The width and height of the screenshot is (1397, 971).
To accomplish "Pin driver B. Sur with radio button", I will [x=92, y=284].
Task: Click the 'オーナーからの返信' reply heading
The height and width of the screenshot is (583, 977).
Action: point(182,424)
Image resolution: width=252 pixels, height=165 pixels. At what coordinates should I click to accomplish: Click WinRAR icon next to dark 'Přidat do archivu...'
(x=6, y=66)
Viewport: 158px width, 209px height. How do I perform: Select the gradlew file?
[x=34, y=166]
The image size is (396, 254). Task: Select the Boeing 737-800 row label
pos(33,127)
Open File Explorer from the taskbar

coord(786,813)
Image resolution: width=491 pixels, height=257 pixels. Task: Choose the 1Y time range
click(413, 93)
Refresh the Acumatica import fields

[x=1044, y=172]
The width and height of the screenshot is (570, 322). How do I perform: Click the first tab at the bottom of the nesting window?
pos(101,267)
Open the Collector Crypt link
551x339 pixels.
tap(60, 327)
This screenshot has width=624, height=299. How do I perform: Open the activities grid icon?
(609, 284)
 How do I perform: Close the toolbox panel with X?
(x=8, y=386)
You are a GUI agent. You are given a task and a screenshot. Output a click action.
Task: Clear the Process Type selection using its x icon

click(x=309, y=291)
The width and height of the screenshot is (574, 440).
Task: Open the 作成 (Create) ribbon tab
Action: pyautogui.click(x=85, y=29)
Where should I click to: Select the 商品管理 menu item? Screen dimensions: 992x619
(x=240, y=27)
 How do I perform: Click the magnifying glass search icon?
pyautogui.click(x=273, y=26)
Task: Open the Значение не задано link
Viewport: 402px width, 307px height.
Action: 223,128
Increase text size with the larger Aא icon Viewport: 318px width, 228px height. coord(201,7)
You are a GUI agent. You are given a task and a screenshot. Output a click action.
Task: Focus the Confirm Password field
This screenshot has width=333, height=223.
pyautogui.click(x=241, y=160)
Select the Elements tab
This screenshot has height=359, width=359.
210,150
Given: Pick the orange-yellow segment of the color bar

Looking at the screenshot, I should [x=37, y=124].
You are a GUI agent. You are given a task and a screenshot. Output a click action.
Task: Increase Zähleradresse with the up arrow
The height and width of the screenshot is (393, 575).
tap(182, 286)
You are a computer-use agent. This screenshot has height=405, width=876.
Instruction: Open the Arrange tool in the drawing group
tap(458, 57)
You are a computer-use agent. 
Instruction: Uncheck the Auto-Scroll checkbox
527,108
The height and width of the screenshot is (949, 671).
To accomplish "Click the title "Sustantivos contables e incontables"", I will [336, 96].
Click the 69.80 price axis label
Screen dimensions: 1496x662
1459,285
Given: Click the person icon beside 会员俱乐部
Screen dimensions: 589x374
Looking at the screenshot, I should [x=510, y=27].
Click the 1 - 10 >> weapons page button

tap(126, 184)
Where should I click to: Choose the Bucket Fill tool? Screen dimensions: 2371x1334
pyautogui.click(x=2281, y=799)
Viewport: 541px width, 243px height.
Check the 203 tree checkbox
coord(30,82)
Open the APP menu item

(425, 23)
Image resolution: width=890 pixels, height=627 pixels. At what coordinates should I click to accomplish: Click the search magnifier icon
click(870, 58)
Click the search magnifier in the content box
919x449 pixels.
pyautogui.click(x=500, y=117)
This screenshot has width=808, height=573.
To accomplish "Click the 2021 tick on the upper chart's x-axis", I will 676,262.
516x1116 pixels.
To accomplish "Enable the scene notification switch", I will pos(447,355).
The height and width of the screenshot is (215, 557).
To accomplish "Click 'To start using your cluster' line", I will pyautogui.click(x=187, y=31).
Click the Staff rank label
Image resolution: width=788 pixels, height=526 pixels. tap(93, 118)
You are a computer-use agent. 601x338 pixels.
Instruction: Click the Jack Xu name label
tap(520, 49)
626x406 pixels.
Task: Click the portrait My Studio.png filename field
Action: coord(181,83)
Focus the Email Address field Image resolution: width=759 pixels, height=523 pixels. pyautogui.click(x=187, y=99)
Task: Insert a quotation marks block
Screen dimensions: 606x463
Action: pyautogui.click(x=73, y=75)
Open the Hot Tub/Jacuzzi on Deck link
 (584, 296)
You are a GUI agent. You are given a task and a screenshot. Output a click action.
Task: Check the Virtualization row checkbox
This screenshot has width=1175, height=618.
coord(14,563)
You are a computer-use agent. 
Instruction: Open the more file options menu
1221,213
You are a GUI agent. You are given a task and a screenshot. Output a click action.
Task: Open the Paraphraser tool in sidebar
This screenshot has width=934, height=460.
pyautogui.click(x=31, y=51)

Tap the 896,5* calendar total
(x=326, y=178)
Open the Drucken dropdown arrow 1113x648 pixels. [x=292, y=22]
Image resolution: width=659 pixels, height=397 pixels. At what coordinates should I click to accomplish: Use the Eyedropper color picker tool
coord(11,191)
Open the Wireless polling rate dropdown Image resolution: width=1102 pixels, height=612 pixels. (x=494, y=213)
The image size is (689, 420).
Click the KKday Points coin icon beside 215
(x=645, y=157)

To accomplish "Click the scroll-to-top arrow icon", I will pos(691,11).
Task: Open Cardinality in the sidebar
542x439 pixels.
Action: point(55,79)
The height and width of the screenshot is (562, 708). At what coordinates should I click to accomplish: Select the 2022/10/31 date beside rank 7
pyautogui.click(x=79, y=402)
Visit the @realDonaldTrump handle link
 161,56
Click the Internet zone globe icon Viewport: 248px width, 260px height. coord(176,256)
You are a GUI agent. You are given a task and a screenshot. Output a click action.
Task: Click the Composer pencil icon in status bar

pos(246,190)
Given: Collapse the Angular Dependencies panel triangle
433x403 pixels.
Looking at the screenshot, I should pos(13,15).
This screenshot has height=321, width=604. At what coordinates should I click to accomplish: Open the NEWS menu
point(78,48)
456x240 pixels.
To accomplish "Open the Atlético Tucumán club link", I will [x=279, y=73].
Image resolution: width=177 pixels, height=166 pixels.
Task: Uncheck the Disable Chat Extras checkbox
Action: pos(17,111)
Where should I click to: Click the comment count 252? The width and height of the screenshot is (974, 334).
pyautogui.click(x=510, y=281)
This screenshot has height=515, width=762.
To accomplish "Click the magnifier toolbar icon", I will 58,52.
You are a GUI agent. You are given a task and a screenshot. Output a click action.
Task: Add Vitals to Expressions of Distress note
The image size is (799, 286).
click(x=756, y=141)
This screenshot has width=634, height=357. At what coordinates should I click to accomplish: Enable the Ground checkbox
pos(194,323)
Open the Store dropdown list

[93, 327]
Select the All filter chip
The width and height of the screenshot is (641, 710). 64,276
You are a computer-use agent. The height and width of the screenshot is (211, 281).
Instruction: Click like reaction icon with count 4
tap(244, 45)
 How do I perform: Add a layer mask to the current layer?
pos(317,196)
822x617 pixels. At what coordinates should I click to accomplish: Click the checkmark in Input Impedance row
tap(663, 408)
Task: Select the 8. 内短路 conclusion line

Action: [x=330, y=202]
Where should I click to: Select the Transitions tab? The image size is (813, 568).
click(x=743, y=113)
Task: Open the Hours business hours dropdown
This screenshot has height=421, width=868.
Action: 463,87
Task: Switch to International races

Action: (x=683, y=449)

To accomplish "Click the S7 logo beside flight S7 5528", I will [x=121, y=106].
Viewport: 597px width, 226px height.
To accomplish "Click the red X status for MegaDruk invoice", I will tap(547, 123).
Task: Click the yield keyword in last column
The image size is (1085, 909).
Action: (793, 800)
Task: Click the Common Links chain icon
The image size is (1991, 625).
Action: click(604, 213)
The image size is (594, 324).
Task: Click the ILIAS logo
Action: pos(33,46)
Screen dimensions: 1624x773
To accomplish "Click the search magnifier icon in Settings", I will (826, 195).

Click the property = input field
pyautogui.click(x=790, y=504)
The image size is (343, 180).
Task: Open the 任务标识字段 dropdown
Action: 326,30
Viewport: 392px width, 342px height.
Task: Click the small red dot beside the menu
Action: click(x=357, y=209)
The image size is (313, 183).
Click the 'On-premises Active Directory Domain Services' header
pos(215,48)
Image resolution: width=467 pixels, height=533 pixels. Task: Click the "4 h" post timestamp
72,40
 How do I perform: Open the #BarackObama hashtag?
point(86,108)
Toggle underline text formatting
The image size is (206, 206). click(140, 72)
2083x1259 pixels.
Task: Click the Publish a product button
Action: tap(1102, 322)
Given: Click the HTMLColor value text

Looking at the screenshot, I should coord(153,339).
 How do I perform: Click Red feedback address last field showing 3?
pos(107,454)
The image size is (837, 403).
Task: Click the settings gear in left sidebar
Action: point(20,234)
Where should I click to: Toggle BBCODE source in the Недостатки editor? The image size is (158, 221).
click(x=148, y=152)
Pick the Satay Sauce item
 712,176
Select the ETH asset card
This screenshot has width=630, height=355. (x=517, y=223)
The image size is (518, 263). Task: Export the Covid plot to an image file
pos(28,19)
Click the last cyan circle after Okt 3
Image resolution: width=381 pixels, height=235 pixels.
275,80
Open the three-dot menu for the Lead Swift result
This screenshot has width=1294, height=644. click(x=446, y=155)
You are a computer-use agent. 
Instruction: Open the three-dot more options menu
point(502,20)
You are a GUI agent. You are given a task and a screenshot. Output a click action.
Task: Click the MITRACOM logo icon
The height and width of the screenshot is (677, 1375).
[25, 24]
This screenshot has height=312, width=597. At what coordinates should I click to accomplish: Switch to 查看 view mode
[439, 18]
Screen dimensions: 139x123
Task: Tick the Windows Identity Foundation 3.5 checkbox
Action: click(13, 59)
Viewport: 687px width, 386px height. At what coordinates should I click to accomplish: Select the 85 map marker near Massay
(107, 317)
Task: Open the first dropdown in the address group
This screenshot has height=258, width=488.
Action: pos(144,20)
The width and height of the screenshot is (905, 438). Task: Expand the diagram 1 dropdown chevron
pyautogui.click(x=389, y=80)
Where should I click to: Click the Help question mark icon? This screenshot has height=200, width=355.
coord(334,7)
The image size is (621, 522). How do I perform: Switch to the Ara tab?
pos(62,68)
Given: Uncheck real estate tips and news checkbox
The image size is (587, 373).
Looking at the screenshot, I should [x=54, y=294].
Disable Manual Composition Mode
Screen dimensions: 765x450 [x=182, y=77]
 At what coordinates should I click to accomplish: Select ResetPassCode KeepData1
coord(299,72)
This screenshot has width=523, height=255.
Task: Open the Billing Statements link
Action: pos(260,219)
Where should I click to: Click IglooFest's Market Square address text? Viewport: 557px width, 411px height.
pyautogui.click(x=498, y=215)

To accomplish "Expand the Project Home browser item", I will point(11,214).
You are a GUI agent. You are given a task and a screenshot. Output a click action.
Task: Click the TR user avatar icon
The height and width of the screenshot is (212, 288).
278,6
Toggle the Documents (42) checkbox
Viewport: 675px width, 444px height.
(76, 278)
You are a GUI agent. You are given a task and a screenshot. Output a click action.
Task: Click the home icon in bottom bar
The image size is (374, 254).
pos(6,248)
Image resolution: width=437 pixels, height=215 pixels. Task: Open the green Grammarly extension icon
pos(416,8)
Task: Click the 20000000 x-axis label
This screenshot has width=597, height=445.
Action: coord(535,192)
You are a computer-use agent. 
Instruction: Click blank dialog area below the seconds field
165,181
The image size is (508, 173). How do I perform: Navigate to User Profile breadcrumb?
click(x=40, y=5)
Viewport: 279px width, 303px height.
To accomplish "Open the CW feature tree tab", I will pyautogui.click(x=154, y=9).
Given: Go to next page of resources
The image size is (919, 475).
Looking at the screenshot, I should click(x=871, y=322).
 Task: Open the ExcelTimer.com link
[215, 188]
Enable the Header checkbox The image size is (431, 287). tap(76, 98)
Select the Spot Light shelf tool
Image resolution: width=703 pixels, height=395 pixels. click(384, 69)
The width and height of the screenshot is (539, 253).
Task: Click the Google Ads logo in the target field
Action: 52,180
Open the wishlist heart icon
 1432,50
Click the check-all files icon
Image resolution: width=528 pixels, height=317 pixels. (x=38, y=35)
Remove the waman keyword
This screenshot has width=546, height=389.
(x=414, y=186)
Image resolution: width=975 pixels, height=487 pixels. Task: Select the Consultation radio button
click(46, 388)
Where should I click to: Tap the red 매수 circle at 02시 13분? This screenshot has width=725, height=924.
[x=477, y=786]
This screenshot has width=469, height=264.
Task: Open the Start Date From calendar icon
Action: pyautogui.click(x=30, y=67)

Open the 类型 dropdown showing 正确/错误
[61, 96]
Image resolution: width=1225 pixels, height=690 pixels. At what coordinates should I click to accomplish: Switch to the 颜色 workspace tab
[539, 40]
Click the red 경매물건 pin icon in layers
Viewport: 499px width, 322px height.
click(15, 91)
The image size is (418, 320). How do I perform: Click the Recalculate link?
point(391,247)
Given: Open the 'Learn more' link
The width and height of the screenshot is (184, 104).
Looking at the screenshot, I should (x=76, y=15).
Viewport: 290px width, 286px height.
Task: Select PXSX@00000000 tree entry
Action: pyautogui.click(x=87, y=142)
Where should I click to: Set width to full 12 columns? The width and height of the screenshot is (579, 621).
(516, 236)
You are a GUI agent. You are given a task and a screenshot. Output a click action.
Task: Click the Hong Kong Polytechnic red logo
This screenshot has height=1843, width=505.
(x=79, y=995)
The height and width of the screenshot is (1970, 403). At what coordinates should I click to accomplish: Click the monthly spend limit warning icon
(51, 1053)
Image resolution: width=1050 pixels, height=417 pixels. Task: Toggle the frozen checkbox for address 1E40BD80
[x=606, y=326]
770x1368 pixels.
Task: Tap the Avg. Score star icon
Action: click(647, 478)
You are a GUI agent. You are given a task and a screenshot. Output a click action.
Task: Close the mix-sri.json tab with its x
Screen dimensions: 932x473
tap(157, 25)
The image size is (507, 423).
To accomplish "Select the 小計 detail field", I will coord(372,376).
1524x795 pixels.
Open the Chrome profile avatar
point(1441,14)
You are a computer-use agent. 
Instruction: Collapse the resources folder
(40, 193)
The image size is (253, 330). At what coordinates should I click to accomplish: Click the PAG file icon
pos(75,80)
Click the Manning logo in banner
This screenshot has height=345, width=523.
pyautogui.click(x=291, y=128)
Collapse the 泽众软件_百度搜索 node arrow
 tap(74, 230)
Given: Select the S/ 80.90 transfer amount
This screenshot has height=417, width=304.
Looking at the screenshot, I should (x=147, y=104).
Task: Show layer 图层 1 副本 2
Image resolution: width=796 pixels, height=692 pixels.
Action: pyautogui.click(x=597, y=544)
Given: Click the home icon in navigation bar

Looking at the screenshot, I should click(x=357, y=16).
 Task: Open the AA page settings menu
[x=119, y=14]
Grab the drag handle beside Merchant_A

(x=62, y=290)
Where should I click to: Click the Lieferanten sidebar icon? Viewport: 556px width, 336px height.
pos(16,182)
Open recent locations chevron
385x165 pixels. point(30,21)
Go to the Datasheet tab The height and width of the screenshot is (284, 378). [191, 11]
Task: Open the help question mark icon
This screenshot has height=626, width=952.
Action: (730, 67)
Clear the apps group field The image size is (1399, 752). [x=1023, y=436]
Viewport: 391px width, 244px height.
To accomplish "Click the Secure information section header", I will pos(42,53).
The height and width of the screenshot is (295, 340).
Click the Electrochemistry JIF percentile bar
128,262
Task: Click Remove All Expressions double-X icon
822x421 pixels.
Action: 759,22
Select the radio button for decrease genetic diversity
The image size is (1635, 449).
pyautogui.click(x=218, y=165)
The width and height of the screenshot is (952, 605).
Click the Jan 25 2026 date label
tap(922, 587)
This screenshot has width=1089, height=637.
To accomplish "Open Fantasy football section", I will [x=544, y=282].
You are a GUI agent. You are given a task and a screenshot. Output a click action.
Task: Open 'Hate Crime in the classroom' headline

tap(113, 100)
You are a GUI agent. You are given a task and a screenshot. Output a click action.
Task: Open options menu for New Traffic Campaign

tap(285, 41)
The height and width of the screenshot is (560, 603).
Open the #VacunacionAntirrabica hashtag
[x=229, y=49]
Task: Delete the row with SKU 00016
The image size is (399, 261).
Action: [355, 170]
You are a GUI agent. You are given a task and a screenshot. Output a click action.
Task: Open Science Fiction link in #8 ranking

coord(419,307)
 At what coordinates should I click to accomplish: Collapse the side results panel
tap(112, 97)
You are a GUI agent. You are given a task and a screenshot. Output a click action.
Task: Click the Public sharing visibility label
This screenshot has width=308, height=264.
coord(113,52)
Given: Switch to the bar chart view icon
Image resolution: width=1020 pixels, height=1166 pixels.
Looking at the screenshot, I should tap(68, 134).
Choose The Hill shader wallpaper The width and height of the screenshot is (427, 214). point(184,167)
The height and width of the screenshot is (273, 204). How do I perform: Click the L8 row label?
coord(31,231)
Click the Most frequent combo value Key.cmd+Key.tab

────────────────

Task to complete
Give back, word for word, the lines from the one with "The width and height of the screenshot is (952, 605)." through the last line of the entries, both included, and no other line.

Worked solution
The width and height of the screenshot is (952, 605).
Click the Jan 25 2026 date label
tap(922, 587)
This screenshot has width=1089, height=637.
To accomplish "Open Fantasy football section", I will [x=544, y=282].
You are a GUI agent. You are given a task and a screenshot. Output a click action.
Task: Open 'Hate Crime in the classroom' headline

tap(113, 100)
You are a GUI agent. You are given a task and a screenshot. Output a click action.
Task: Open options menu for New Traffic Campaign

tap(285, 41)
The height and width of the screenshot is (560, 603).
Open the #VacunacionAntirrabica hashtag
[x=229, y=49]
Task: Delete the row with SKU 00016
The image size is (399, 261).
Action: [355, 170]
You are a GUI agent. You are given a task and a screenshot. Output a click action.
Task: Open Science Fiction link in #8 ranking

coord(419,307)
 At what coordinates should I click to accomplish: Collapse the side results panel
tap(112, 97)
You are a GUI agent. You are given a task and a screenshot. Output a click action.
Task: Click the Public sharing visibility label
This screenshot has width=308, height=264.
coord(113,52)
Given: Switch to the bar chart view icon
Image resolution: width=1020 pixels, height=1166 pixels.
Looking at the screenshot, I should tap(68, 134).
Choose The Hill shader wallpaper The width and height of the screenshot is (427, 214). point(184,167)
The height and width of the screenshot is (273, 204). How do I perform: Click the L8 row label?
coord(31,231)
Click the Most frequent combo value Key.cmd+Key.tab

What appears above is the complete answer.